(Passage shown)
#####

On Saturday’s evening at the 2021 British GP, there will be a sprint qualifying session for the first time in Formula One. The 100 km long sprint race will serve to determine the grid for the Grand Prix on Sunday.

The introduction of the sprint race implies a change in the allocations of tyre compounds. There will be 12 sets of P Zero slick tyres (instead of 13): two sets of hards, four sets of mediums, and six softs.

During Friday’s qualifying session – which is used to define Saturday’s sprint race starting grid – only the soft tyre can be used; however, unlike what normally happens, there will be no obligation to start the GP on the same compounds with which the fastest time was set in Q2.

Further, in Saturday’s Sprint (which in Silverstone's case will be 17-laps long), drivers will have a free choice of tyres with no obligatory pit stop. The tyre rules for the Grand Prix on Sunday remain unaltered, apart from every driver having a free choice of tyres for the start.

There are plenty of new things to look forward to during the Silverstone weekend,” claimed Isola, “first and foremost the introduction of sprint qualifying for the first of three races this year, which will completely alter the dynamic and rhythm of the weekend as well as having an important effect on how the tyres are used”.

“Today we saw some teams running all three tyre compounds,” Pirelli’s manager added, “probably they wanted to understand what to do during the sprint qualifying”.

“The main problem for us was trying to understand the delta lap times between each compound because teams didn’t run the usual Friday’s program with simulations of fast laps and race pace,” he continued.

#####

(Supplied information)
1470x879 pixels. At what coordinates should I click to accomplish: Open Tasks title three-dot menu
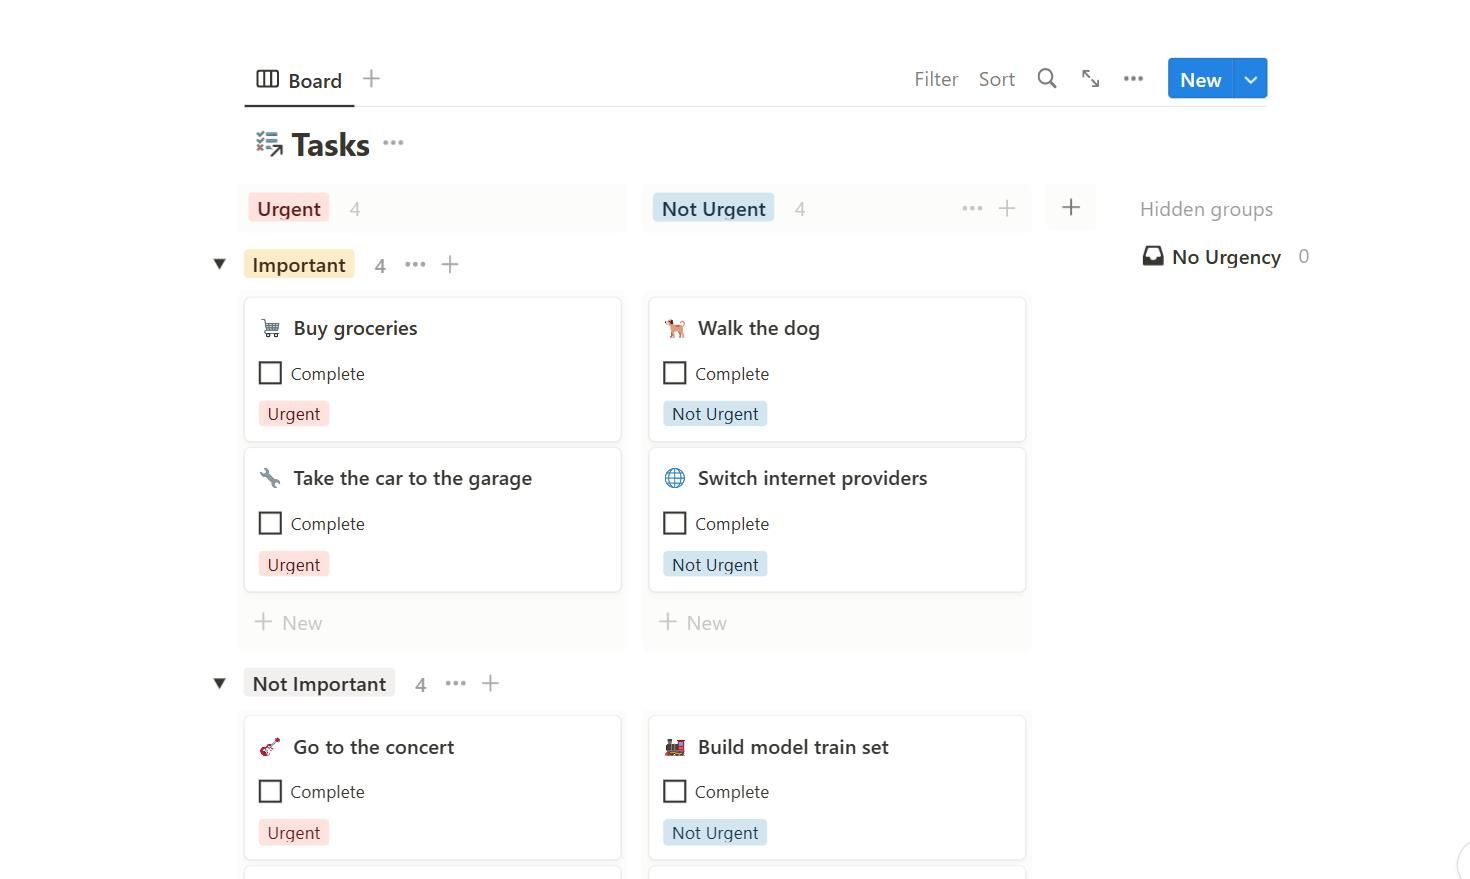tap(393, 143)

#####

(Problem set)
**a)** Summarize the sprint qualifying passage in two sentences.
**b)** According to the sprint qualifying passage, how many laps long will the sprint be at Silverstone?
**c)** Write the next few sentences of the sprint qualifying passage, continuing from its final line.
The material above is separate from the sprint qualifying passage.

(Responses)
**a)** At the 2021 British GP, Formula One held a sprint qualifying session for the first time, with a 100 km sprint race setting the grid for Sunday's Grand Prix. As a result, the tyre allocation drops to 12 sets of slicks instead of 13, only the soft tyre may be used in Friday's qualifying, and drivers have a free choice of tyres for the sprint and for the start of the Grand Prix.

**b)** 17 laps.

**c)**
“This has made it trickier for us to draw reliable conclusions. However, I believe we can rely on the data coming from last year, so we can estimate delta times to be between 0,6 between each compound”.

Silverstone is renowned as a high-speed, high-energy circuit: The famous Maggots and Becketts corners, in particular, impose big forces on the tyres, caused by a lateral acceleration peak of more than 5g as the drivers sweep through the complex without lifting.

“Silverstone itself remains one of the biggest tests of the year for tyres thanks to all its fast corners, meaning that some degree of tyre management is always essential”

“During the Maggots and Becketts corners sequence, we have estimated that each tyre is subject to more than 1.500 KGs of weight – which is quite a lot,” Isola explained. “However today, during Q1, we didn’t register any graining. There was only some abrasion and blistering on the front right, but it is not a surprise here”.

Last year’s British Grand Prix was won with a one-stop medium-hard strategy: the same tactic selected by all three podium finishers (although Max Verstappen, in second, made a late stop for soft tyres and claimed the extra point for the fastest lap).

“For tomorrow is difficult to predict what teams will do – we cannot say with certainty whether all of them will opt for running the sprint qualifying on Mediums”.

“Before coming here I was sure everyone would have used the medium but I’m not so sure anymore,” the Italian continued.

 “Some drivers today were able to run longer stints [compared to the sprint qualifying] using soft tyres with no degradation. For example, Ocon, Vettel, Leclerc, Giovinazzi, and Stroll were running long stints on softs”.

“The different ways in which the teams interpret these new regulations and make the most of them is going to be fascinating to watch”.

According to Pirelli’s boss, especially those teams that will start from the middle of the pack on Saturday’s qualifying might decide to take some risks and opt for differentiated tyre strategies. On the other hand, Sunday’s race is a totally different story, “the race is much longer”, explained Isola, “so if teams aim for a single stop strategy, they’ll choose mediums or hards”.

Given the very short nature of the newly-introduced Saturday format, some drivers like Tsunoda, Stroll and others starting a bit behind might be more likely to take a gamble and choose to use softs – “I cannot exclude that. Especially in sprint qualifying, those at the back could choose to run on soft tyres".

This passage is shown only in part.